Imaginem convivendo num mesmo mundo: Allain Quarterman, Capitão Nemo, Hyde/Jeckyll, Drácula, Homem Invisível, Sherlock Holmes, Moriarty, Jack Estripador, Orangotando da Rua Morgue etc etc etc.


Pode parecer coisa de debilóide uma trama com todos eles que seja minimamente amarrada. Mas não é. Moore costurou uma história perfeita. Tudo é bem explicadinho, e as referências não são eructações de erudição (corram ao dicionário, panacas, e vejam o que é eructação), mas sim pontos fundamentais do roteiro.


Dr. Jeckill, ao tomar uma poção por ele elaborada, transforma-se num gigante mostruoso denominado Mr Hyde. Isso é da obra “O Médico e o Monstro”, de Stevenson. Na trama, ele foge de Londres pois cometera os crimes atribuídos a um tal Jack. Em Paris, seu exílio, Hyde volta a praticar crimes hediondos. Dessa vez, atribuíram os homicídios a um orangotango (ou seja, a trama de “Os Crimes da Rua Morgue”, de Poe).


E é em Paris que, tanto no gibi quanto no filme, localizam médico e monstro.


Mas Quarterman, no gibi, não é um herói venerado pelo povo africano. Na trama original, ele é “resgatado” de uma casa de ópio, no Cairo, completamente viciado, jogado pelos divãs, fora de si. A mocinha, Harker, que o convence a participar do grupo. E ele só aceita porque tá pra lá de Bagdá (na verdade, estava pra cá de Bagdá, ao menos geograficamente – mas estava pra lá de Marrakesh, sem dúvida).

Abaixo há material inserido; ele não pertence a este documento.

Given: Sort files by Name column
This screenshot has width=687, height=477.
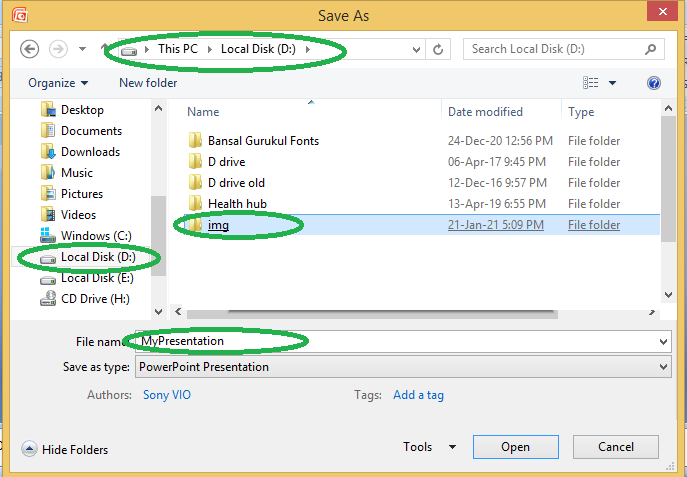Looking at the screenshot, I should point(203,112).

Como encontram o Homem Invisível é uma das mais brilhantes sacadas das histórias em quadrinhos. Seguinte: uma porção de freiras revelam um milagre. São fecundadas pelo Espírito Santo. A trinca (Nemo, Harker e Quarterman) desconfia da existência de caroço nesse angu. Vão ao tal convento (detalhe para a Madre Superior, com tendências de Dominatrix – com direito a ceninhas de spank com as noviças... uhuuu!!!) e conseguem flagrar uma freira de pernas abertas, suspensa no ar, gritando e chorando, em êxtase, dizendo-se possuída pelo Espírito Santo.

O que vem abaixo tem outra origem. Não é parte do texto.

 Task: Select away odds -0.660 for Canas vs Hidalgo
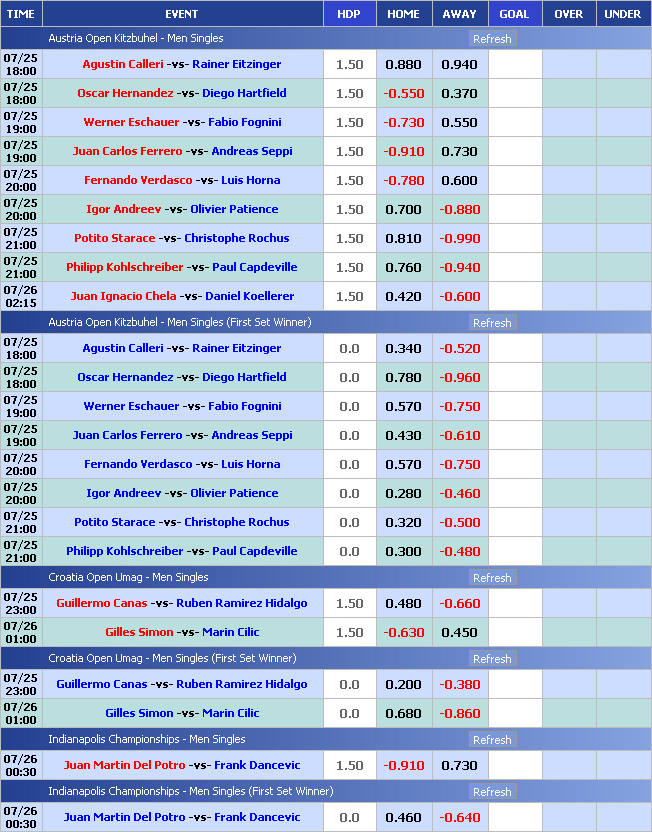click(x=459, y=603)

Harker joga algum pó de maquiagem (ou algo do gênero), e o Espírito Santo se revela o que os três já desconfiavam: Homem Invisível. Nosso serelepe “herói”, já que ninguém o via mesmo, bancava o freirático e descia a marreta nas noviças – com direito a ser o Espírito Santo.


No filme, infelizmente, o Homem Invisível já aparece (bem entre aspas) fazendo parte da turma. Sem graça, né?

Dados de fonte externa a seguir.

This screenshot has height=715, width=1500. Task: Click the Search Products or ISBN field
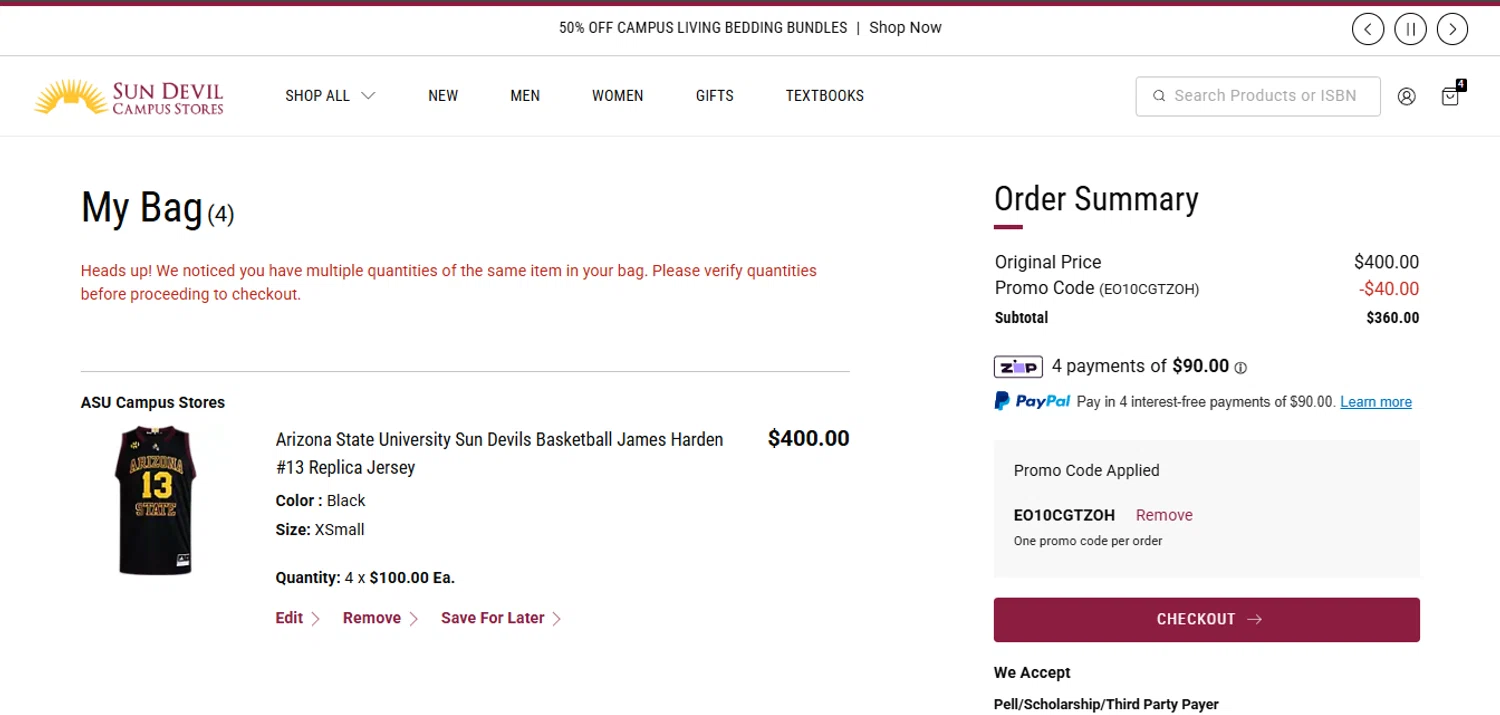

A história cinematográfica, porém, tem também suas vantagens: “M” e Dorian Gray. No gibi, “M” aparece bem pouco, e suas jogadas são apenas resultados de maquinações de outra pessoa bem mais inteligente (Holmes). Dorian Gray não existe no gibi, e sem dúvida ele é um dos mais carismáticos do filme.


Tom Sawyer não tem no gibi, mas também só piora as coisas no filme. Foi um acréscimo que não somou nada – se é que me entendem.


Harker, no gibi, é uma mulher severa, extremamente polida e educada, conservadora ao extremo, porém inteligentíssima e uma brilhante investigadora. No filme é agressiva, anti-conservadora e.. vampira (???). Prefiro a do gibi, até porque formava uma espécie de anti-par romântico com Quarterman (imagine o que seria para uma donzela toda certinha – do século retrasado – encontrar aquele velho entupido de ópio).


Mas vejam o filme.


Mr. Hyde está muito bem feito. Impressionante mesmo. Ninguém fez alardes dos efeitos especiais de “A Liga Extraordinária”, mas a meu ver são tão bons quanto os de Hulk (embora sejam os do verdão bem mais aclamados – além de, nas primeiras cenas, o Hulk parecer mais o Shrek).